◆ Fonte ◆
:::::
Espatria, viaggerai nel tempo

Andare a vivere all'estero è come ibernarsi

01/12/2012 | Di Claudio_VL | Commenti: 0

Sono andato a vivere in Inghilterra nel 2001. Quando ti trasferisci all'estero cambiano tante cose: per iniziare, le persone che vedevi ogni giorno spariscono e diventano appuntamenti per Natale e, magari, per un'altra visita in patria durante l'anno. Se ti viene il raffreddore, pensi immediatamente al tuo fidato dottore (o a quello stronzo del tuo dottore) in Italia che non e' piu' a tua disposizione dopo una modesta coda di quattro ore. Magari ti ritrovi a guidare su un lato della strada che per te e' innaturale. Il livello della tua conversazione diventa quello di un dodicenne, nella lingua che ti ritrovi ad utilizzare. Tredicenne, se te la cavi bene.

Ma queste sono solo le differenze evidenti che noti ogni giorno, vivendo all'estero. Ce ne sono altre, di cui ti rendi conto solo quando torni in Italia, dai tuoi genitori, incontrando i tuoi amici, vedendo gli ex vicini di casa.
:::::
◆ Voci sulla ricerca di parole ed elementi ◆
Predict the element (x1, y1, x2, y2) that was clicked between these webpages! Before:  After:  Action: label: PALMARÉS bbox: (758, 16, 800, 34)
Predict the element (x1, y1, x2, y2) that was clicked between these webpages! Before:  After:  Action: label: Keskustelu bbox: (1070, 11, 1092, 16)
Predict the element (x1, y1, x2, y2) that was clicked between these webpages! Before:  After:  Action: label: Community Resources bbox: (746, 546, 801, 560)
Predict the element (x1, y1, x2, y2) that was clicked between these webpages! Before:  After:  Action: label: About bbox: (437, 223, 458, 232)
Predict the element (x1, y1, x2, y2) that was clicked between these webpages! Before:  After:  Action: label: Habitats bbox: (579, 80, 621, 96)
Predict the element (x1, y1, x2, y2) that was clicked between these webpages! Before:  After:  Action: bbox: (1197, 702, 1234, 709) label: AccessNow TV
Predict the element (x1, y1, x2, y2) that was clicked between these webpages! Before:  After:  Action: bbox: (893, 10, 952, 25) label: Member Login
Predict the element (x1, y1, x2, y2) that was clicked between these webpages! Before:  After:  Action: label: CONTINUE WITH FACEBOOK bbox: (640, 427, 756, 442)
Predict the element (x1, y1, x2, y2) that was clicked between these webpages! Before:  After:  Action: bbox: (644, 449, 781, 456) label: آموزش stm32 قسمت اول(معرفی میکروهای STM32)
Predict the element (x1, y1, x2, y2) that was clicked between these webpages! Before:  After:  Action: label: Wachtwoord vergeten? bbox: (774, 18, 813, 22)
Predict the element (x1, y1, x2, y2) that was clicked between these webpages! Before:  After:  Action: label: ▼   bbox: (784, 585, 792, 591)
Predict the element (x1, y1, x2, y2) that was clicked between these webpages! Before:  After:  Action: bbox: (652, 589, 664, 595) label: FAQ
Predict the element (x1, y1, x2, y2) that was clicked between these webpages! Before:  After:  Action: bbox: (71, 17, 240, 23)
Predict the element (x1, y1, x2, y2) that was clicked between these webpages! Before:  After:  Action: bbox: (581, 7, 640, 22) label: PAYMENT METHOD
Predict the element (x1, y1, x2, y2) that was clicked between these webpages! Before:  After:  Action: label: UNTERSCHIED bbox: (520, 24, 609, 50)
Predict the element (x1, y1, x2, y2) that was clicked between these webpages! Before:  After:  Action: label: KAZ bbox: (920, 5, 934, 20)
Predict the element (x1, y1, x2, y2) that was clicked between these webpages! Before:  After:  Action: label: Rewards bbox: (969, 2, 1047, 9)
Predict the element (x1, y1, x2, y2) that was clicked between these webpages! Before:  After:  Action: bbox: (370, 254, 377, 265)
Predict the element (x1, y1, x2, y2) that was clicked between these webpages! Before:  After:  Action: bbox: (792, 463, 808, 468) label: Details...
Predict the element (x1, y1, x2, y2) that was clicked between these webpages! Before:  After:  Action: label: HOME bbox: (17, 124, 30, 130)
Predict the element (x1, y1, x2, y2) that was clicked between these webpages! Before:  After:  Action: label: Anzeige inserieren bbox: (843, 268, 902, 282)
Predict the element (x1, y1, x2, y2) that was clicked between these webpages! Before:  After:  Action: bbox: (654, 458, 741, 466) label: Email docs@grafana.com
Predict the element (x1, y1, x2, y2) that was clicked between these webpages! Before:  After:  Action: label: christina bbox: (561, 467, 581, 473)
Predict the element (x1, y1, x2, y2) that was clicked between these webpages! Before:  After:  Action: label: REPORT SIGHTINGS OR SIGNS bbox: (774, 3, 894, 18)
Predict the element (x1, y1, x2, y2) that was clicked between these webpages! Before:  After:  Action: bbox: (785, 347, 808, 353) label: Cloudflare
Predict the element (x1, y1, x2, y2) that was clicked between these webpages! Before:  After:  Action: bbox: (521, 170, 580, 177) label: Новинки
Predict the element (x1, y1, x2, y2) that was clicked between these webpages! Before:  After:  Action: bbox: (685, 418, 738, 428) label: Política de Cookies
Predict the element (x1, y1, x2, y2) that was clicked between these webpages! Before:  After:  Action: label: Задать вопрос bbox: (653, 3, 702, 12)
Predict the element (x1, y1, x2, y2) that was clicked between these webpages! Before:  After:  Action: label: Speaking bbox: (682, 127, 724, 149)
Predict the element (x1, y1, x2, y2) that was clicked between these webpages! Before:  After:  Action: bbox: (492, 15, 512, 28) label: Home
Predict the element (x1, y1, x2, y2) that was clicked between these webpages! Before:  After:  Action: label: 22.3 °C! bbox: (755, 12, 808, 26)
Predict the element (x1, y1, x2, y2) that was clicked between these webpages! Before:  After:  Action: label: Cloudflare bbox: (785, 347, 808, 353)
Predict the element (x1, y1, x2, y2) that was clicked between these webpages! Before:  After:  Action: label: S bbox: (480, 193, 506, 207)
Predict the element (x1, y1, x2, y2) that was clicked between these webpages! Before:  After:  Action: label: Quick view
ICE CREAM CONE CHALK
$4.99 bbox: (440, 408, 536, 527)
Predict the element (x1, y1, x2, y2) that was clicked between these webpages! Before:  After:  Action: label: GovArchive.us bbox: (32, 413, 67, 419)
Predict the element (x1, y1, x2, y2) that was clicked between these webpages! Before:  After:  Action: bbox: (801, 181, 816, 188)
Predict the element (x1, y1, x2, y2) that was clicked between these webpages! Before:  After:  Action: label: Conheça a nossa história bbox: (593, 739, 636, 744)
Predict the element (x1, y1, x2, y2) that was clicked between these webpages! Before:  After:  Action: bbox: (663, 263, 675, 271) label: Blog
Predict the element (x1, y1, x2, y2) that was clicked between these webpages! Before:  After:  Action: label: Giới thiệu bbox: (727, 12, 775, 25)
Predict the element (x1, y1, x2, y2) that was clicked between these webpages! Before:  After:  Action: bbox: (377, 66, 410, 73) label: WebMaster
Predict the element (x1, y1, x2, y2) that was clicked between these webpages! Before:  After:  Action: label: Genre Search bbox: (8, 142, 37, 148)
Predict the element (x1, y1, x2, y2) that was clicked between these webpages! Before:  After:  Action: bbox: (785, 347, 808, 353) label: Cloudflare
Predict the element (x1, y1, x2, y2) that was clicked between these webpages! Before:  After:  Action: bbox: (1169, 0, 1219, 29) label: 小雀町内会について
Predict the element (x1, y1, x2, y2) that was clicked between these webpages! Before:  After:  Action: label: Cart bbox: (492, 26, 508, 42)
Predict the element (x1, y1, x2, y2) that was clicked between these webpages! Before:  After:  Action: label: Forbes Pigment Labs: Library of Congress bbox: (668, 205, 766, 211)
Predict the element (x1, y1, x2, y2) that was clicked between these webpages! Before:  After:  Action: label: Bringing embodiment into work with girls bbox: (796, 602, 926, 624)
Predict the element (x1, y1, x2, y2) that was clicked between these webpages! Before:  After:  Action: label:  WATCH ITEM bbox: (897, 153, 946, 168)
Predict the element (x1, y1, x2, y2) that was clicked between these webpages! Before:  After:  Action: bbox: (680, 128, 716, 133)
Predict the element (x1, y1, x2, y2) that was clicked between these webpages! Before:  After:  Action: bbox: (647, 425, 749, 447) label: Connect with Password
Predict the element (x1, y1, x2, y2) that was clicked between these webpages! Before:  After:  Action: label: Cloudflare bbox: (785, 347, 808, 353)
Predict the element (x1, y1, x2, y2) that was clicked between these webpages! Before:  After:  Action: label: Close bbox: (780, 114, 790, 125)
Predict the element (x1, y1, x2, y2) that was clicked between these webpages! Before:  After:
:::::
◆ Esercizi proposti ◆
1. Nel testo sull'espatrio, il paragrafo che inizia con «Sono andato a vivere in Inghilterra nel 2001» elenca alcuni cambiamenti dopo le parole «cambiano tante cose». Elencali tutti.
2. Rispondi a queste domande sul testo sull'espatrio.
(a) In che data è stato pubblicato?
(b) In quale paese si è trasferito chi scrive, e in che anno?
(c) In quali situazioni ci si rende conto delle differenze meno evidenti?
3. Traduci in inglese questa frase del testo sull'espatrio: «Ma queste sono solo le differenze evidenti che noti ogni giorno, vivendo all'estero.»

◆ Soluzioni degli esercizi ◆
1.
- Le persone che vedevi ogni giorno spariscono e diventano appuntamenti per Natale e, magari, per un'altra visita in patria durante l'anno.
- Se ti viene il raffreddore, pensi subito al tuo dottore in Italia, che non è più a tua disposizione.
- Magari ti ritrovi a guidare su un lato della strada che per te è innaturale.
- Nella lingua che usi, il livello della tua conversazione diventa quello di un dodicenne (tredicenne, se te la cavi bene).

2.
(a) Il 01/12/2012.
(b) In Inghilterra, nel 2001.
(c) Quando si torna in Italia, dai propri genitori, incontrando gli amici e vedendo gli ex vicini di casa.

3. But these are only the obvious differences you notice every day while living abroad.